🤖 AI Summary
This work addresses the challenge of modeling relevance in real-world scenarios where massive, dynamically evolving query streams suffer from sparse labeled data and unreliable pseudo-labels. To overcome these limitations, the authors propose a self-evolving relevance modeling framework featuring a dual-module multi-agent architecture: a multi-agent sample miner that detects distribution shifts and selects critical instances, and a multi-agent labeler that generates high-confidence pseudo-labels through a two-tier consensus mechanism. By integrating distribution shift awareness, collaborative pseudo-label refinement, and iterative self-evolution, the method significantly improves ranking performance. Extensive offline and online evaluations across multiple languages in an industrial system handling billions of daily requests demonstrate its effectiveness and scalability.
📝 Abstract
Due to the dynamically evolving nature of real-world query streams, relevance models struggle to generalize to practical search scenarios.
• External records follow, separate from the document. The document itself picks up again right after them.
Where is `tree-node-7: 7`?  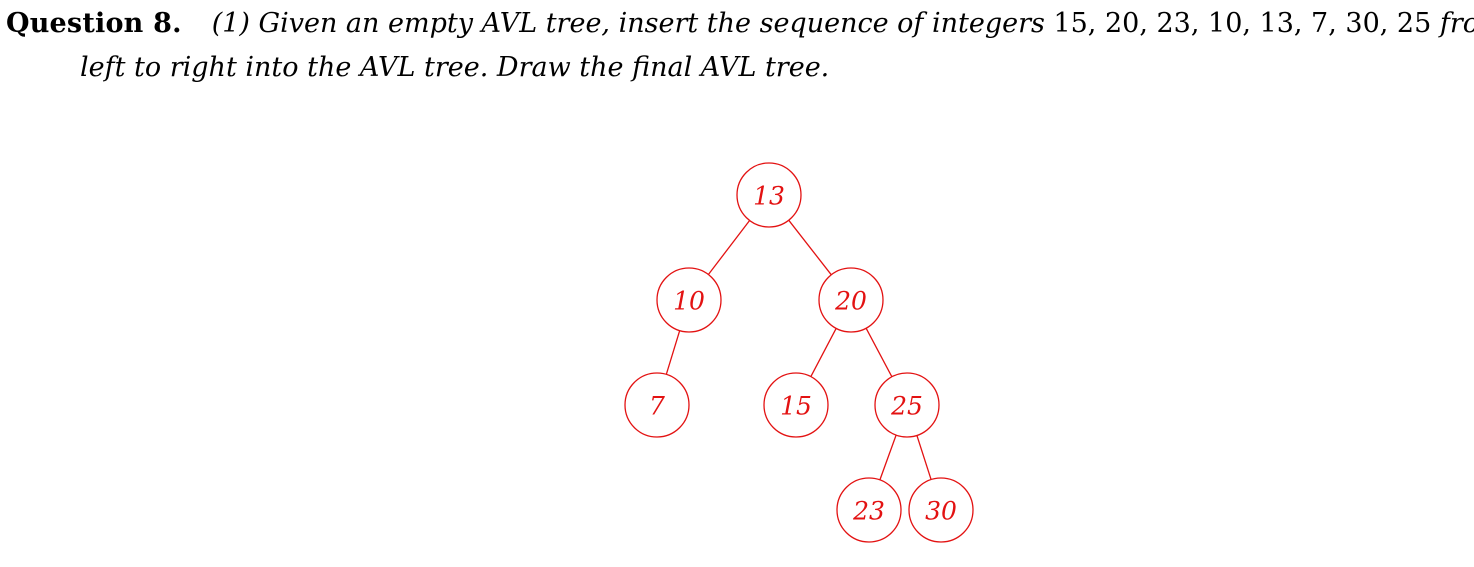 tree-node-7: 7 is located at coordinates (657, 405).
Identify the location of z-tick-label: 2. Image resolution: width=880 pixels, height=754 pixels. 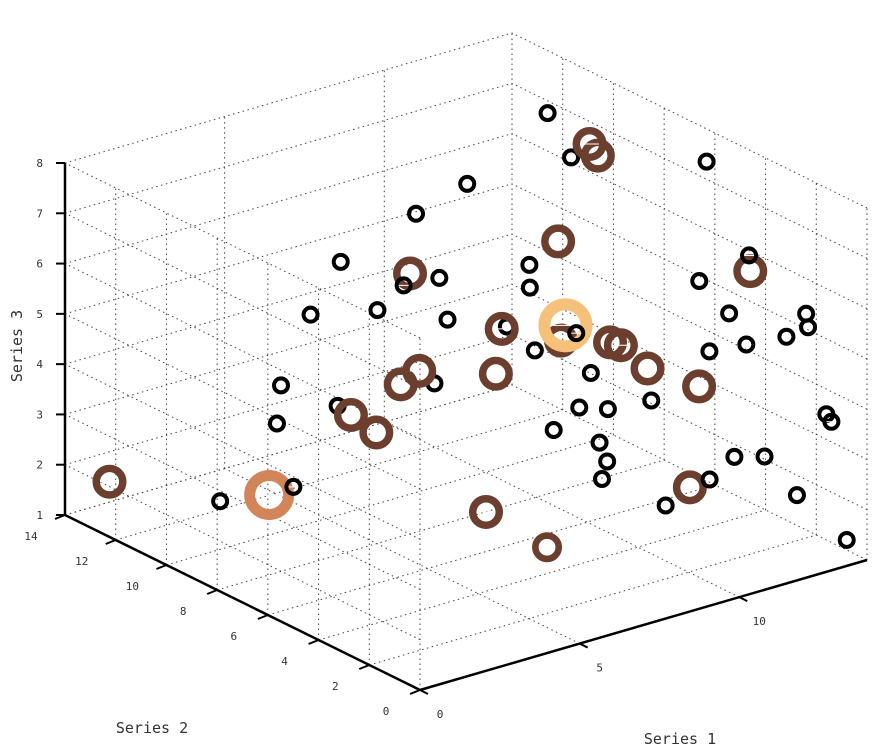
(40, 466).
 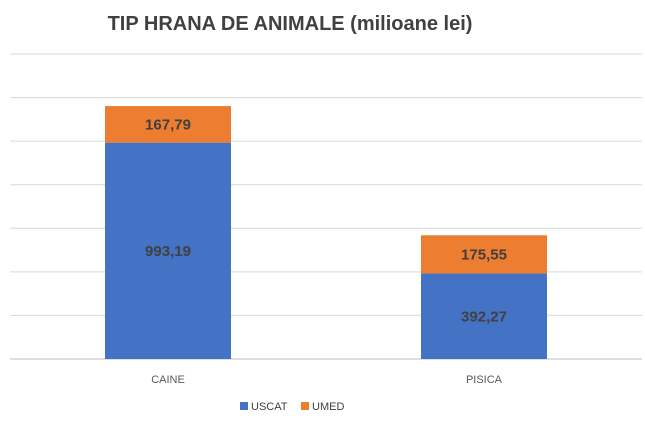 I want to click on category-tick-label: CAINE, so click(x=168, y=380).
A sophisticated solution is self-evolution techniques. However, in large-scale industrial settings with massive query streams, this technique faces two challenges: (1) informative samples are often sparse and difficult to identify, and (2) pseudo-labels generated by the current model could be unreliable. To address these challenges, in this work, we propose a Self-Evolving Relevance Model approach (SERM), which comprises two complementary multi-agent modules: a multi-agent sample miner, designed to detect distributional shifts and identify informative training samples, and a multi-agent relevance annotator, which provides reliable labels through a two-level agreement framework. We evaluate SERM in a large-scale industrial setting, which serves billions of user requests daily. Experimental results demonstrate that SERM can achieve significant performance gains through iterative self-evolution, as validated by extensive offline multilingual evaluations and online testing.